Boston : Mobilisation juive autour du nouveau monument en mémoire de MLK
Un défilé a été organisé entre la synagogue reformée et le parc Boston Common, en l'honneur du dévoilement d’une sculpture en bronze dédiée au chantre des droits civiques
BOSTON (JTA) – En 1965, un mois après la marche de Selma, en Alabama, menée par le révérend Martin Luther King, Jr. et le rabbin Abraham Joshua Heschel revendiquant le droit de vote pour les Afro-Américains, une autre marche se déroule à Boston.
Le 23 avril 1965, King emmène dans son sillage plus de 20 000 personnes dans une marche allant de Roxbury, quartier noir historique de la ville, au parc Boston Common.
Le cortège, long d’un kilomètre, entre dans l’histoire de Boston et de sa communauté noire.
Au moment où l’on commémore l’anniversaire de MLK et le 50e anniversaire de la mort de Heschel, le parc Boston Common a de nouveau accueilli des manifestants.
Vendredi dernier, les Juifs de Boston ont, avec d’autres, déployé leur cortège entre la synagogue reformée et le parc, en l’honneur de l’inauguration par la ville d’un nouveau monument à la mémoire du révérend et de son épouse et partenaire dans la lutte pour les droits civiques, Coretta Scott King.

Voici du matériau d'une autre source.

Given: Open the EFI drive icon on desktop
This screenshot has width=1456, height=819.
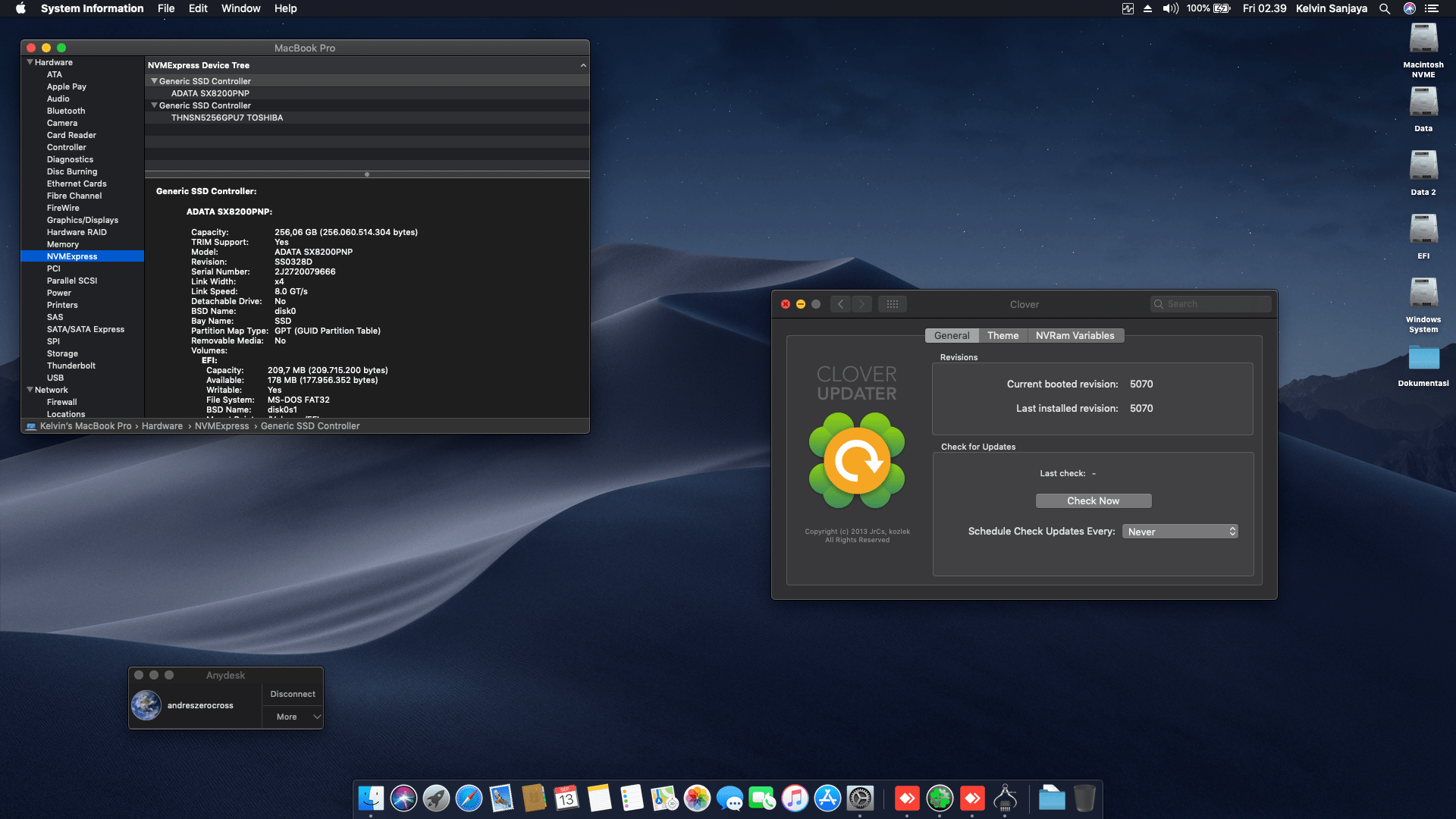Looking at the screenshot, I should coord(1423,231).
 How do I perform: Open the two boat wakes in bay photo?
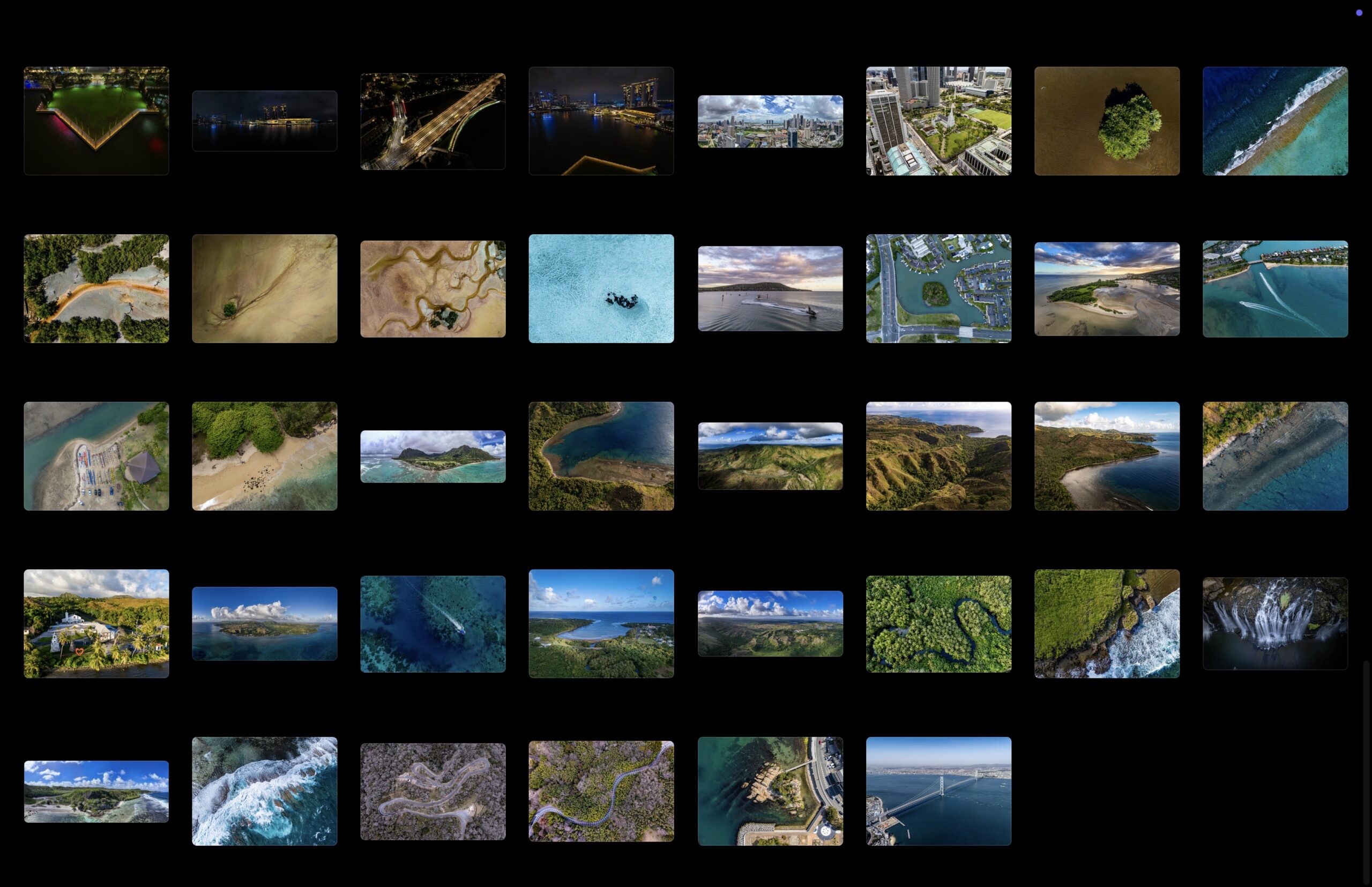(1274, 288)
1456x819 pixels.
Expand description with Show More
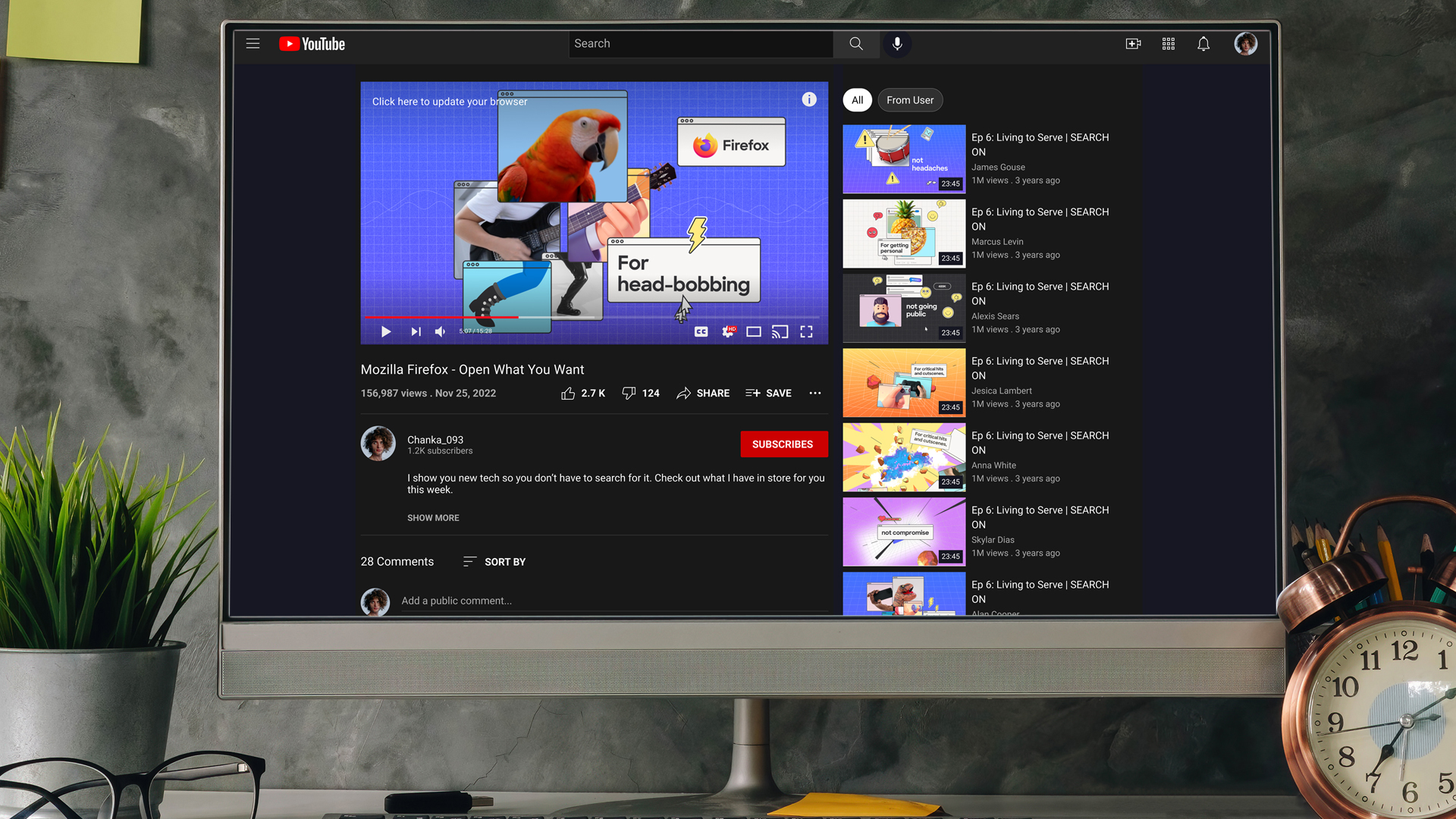[x=433, y=518]
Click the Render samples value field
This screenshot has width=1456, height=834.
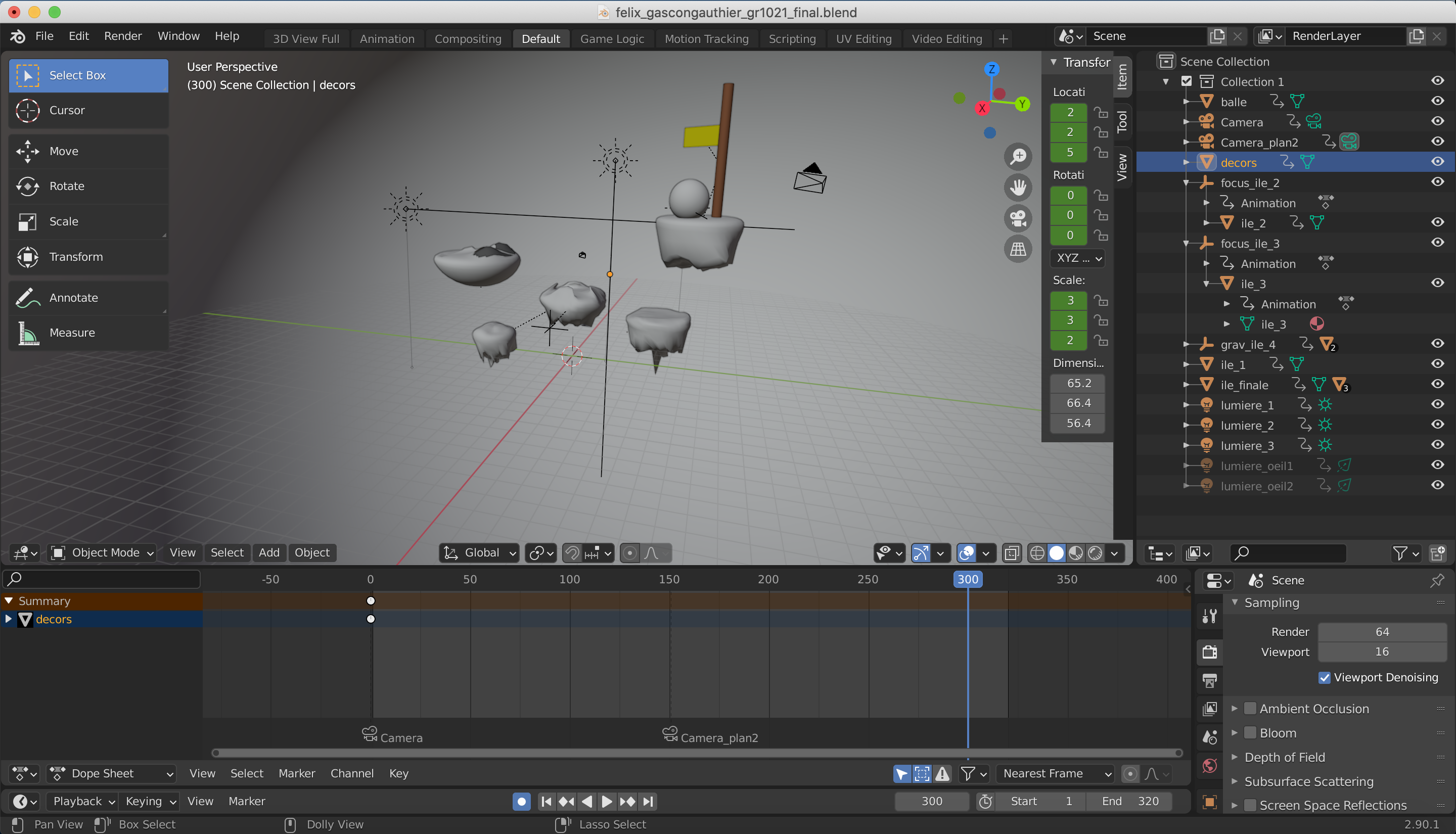[x=1382, y=632]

« Nous avons pensé que c’était le moment idéal pour rappeler l’alliance entre la communauté afro-américaine et la communauté juive pour les droits civiques », expliquait le rabbin Michael Shire, rabbin de la synagogue et membre du corps professoral du Hebrew College, lors d’un entretien téléphonique, quelques jours avant l’événement.
King entretenait des relations professionnelles et personnelles avec cette ville qui était comme une seconde maison.
Il avait obtenu son doctorat en théologie à l’Université de Boston. C’est aussi là qu’il avait rencontré et courtisé Coretta Scott, alors étudiante en maîtrise au New England Conservatory of Music.
The Embrace [L’Etreinte], à la fois sculpture monumentale et mémorial, oeuvre du célèbre artiste Hank Willis Thomas, rend hommage au couple et au rôle que la ville a joué dans leur vie.
Dévoilée vendredi dernier, la sculpture en bronze de 6 mètres de haut s’inspire d’une photographie du couple prise en 1964, suite à l’annonce que King s’était vu décerner le prix Nobel de la Paix.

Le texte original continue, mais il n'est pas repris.